# Problem statement
Echo the entries below word for word, from their first line through the line containing "tap(22, 84)", with both of those lines included.

# Input records

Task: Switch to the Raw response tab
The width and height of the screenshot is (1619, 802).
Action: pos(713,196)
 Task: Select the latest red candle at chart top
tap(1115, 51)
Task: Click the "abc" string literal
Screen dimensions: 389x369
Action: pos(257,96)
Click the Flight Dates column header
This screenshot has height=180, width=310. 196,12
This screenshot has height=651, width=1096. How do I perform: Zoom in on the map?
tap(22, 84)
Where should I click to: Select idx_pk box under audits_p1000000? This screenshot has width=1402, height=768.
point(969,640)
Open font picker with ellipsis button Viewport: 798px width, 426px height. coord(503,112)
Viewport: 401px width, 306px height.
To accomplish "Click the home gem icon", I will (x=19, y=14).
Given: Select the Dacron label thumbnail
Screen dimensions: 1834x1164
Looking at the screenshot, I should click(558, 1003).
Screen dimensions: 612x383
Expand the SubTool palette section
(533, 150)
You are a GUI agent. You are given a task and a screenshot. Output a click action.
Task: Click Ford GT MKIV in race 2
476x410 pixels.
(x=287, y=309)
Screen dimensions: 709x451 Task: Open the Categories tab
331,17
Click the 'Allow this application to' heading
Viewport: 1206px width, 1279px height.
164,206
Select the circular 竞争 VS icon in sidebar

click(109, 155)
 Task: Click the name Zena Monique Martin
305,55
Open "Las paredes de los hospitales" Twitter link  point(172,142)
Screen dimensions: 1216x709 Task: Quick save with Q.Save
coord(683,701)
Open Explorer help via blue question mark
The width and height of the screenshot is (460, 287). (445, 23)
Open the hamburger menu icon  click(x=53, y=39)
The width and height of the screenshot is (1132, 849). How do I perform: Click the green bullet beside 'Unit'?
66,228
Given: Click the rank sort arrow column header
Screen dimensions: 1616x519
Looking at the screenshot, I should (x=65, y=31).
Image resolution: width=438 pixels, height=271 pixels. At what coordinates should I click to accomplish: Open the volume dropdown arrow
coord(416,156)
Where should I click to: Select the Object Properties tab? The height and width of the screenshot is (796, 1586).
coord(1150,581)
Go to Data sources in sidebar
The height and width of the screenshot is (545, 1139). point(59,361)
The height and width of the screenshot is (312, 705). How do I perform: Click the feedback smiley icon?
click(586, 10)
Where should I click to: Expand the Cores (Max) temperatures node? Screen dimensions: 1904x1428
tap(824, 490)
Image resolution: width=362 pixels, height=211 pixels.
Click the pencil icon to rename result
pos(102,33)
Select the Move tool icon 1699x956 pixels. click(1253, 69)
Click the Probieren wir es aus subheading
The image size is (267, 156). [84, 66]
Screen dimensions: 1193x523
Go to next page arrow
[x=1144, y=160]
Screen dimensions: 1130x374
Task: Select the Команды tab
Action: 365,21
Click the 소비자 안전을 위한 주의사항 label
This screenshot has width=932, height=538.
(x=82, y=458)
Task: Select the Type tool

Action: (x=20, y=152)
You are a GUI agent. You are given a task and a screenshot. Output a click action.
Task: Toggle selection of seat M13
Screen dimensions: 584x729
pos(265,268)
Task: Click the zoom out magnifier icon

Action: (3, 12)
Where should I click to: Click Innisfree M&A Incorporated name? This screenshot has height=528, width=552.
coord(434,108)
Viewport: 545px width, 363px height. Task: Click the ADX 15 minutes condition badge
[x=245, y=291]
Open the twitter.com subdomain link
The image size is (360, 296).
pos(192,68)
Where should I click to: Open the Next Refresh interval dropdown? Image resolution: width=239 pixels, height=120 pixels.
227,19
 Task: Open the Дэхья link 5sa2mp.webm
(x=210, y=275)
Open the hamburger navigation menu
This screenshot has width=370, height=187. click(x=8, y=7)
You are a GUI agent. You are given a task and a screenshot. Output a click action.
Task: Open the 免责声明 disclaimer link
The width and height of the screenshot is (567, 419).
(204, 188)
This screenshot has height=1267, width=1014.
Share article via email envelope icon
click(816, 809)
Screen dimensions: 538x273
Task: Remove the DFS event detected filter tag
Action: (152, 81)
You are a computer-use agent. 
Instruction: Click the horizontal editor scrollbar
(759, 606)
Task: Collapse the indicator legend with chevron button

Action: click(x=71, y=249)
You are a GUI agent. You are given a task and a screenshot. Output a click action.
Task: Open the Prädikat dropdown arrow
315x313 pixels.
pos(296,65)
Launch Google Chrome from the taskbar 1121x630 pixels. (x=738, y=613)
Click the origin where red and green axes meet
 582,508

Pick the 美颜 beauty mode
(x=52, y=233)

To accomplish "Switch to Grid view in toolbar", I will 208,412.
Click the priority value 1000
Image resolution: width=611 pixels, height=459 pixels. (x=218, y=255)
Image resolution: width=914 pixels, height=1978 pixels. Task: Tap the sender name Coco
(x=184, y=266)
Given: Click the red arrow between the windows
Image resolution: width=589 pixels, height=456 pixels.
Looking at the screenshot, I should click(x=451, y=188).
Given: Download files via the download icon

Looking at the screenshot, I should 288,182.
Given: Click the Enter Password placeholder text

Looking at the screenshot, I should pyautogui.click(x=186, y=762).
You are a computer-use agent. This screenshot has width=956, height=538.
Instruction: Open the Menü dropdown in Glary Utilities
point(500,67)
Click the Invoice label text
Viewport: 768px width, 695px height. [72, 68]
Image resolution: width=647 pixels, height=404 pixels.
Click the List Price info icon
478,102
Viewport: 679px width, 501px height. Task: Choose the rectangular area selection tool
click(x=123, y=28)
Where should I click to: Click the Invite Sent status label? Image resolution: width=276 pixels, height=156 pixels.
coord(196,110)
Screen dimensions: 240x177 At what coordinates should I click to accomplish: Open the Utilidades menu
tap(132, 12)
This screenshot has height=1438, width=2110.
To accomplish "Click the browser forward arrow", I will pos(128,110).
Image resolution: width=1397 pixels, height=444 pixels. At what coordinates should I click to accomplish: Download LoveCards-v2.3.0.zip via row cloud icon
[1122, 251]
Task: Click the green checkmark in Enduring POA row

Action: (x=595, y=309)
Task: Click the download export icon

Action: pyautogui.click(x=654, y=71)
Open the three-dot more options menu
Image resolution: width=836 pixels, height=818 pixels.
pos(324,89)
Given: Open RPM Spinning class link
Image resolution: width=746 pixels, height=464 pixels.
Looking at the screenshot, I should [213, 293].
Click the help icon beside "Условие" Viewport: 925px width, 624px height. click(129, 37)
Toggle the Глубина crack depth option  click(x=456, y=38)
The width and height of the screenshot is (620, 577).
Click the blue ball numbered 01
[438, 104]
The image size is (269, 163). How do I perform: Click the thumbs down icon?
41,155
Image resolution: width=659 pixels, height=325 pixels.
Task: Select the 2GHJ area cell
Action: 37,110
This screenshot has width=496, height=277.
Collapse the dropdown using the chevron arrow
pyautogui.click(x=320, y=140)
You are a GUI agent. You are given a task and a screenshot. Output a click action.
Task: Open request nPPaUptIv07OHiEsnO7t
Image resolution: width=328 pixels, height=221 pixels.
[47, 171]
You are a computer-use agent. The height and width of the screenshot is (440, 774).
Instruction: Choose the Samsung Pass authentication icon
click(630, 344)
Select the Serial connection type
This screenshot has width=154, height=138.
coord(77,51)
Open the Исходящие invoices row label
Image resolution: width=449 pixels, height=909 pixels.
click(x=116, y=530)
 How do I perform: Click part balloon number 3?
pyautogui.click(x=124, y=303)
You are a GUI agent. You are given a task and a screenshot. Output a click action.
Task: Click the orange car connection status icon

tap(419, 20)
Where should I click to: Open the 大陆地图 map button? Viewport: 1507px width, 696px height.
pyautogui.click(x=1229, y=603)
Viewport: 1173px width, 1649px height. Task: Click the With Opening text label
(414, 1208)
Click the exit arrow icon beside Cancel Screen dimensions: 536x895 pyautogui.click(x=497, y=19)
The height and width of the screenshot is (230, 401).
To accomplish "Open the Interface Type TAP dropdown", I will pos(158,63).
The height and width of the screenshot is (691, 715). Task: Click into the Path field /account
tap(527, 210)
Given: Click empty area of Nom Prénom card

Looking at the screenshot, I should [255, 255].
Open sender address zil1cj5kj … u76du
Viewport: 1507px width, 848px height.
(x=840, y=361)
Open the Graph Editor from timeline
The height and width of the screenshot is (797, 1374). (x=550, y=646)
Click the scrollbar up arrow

# Response
Task: Switch to the Raw response tab
The width and height of the screenshot is (1619, 802).
Action: pos(713,196)
 Task: Select the latest red candle at chart top
tap(1115, 51)
Task: Click the "abc" string literal
Screen dimensions: 389x369
Action: pos(257,96)
Click the Flight Dates column header
This screenshot has height=180, width=310. 196,12
This screenshot has height=651, width=1096. How do I perform: Zoom in on the map?
tap(22, 84)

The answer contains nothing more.